* [Document passage]
Artificial intelligence can calculate body composition (BC) from a routine magnetic resonance imaging scan in less than three minutes and use the information to spot people at elevated cardiometabolic risk, research indicates.
The research, in the Annals of Internal Medicine, suggests it may be possible to opportunistically assess body composition from routine imaging to identify high-risk groups.
It also provides further evidence that cardiometabolic risk depends on not just on whether fat is present but where it is located.
Only visceral adipose tissue (VAT) and skeletal muscle fat were linked with incident diabetes and major adverse cardiovascular events (MACE) in the open-source deep learning (DL) model.
Subcutaneous adipose tissue (SAT), lying just below the skin, showed no such associations.
“These results corroborate evidence that VAT, but not SAT, is a key driver of adiposity-related cardiometabolic risk,” reported Matthias Jung, MD, from the University of Freiburg, and co-workers.

(Stored data entries)

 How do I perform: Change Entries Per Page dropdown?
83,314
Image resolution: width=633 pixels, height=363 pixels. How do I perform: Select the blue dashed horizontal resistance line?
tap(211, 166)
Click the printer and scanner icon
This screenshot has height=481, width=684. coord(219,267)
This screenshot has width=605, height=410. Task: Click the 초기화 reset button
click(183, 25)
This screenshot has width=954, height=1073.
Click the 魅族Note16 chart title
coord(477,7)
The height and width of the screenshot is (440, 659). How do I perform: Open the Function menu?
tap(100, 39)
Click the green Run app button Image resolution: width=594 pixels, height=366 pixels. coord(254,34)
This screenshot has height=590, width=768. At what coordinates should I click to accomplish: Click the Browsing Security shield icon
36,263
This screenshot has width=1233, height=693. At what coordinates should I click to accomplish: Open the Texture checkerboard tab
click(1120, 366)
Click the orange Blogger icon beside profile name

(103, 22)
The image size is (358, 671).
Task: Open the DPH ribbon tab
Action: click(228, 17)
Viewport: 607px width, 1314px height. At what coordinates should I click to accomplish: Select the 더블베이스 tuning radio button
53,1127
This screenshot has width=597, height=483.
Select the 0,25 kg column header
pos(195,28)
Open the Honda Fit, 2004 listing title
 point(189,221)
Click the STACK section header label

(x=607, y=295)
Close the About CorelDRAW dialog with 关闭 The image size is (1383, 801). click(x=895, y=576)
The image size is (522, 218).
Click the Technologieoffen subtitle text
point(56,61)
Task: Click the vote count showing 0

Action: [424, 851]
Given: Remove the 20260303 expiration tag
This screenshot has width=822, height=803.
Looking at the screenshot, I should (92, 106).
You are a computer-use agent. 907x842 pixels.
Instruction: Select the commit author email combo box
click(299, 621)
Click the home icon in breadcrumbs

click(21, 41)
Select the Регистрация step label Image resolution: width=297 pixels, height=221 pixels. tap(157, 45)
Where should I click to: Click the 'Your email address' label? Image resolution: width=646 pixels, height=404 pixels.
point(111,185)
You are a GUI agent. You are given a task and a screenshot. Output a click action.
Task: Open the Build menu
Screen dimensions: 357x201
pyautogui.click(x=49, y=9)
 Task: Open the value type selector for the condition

* [Questions to answer]
a: In the passage on AI-based body composition analysis, which two tissue types were linked with incident diabetes and major adverse cardiovascular events?
b: Write what comes next in the passage on AI-based body composition analysis, picking up after its final sentence.

* [Per-task answers]
a: Visceral adipose tissue and skeletal muscle fat.

b:
Currently, definitions of obesity rely on body mass index (BMI), but this conflates excess adiposity with muscle mass and does not account for the location of body fat, which is a critical factor in assessing obesity-related cardiometabolic risk.
Jung and team investigated alternatives using information on whole-body MRIs from 33,432 participants in the UK Biobank who did not have a history of diabetes, myocardial infarction, or ischemic stroke. Their mean age was 65.0 years, and 52.8% of the group was female. Mean body mass index was 25.8 kg/m2.
An open-source AI model was used to estimate 3D body composition volumes. These included subcutaneous adipose tissue, visceral adipose tissue, skeletal muscle volume, and skeletal muscle fat fraction percentage.
During a median follow-up of 4.2 years, 1.1% of women and 2.2% of men were diagnosed with incident diabetes and a corresponding 1.0% and 2.3% were diagnosed with MACE, defined as myocardial infarction or ischemic stroke.
After adjusting for age, smoking, and hypertension, the researchers found that increased adiposity and decreased skeletal muscle proportion were associated with higher incidence of diabetes and MACE in both sexes.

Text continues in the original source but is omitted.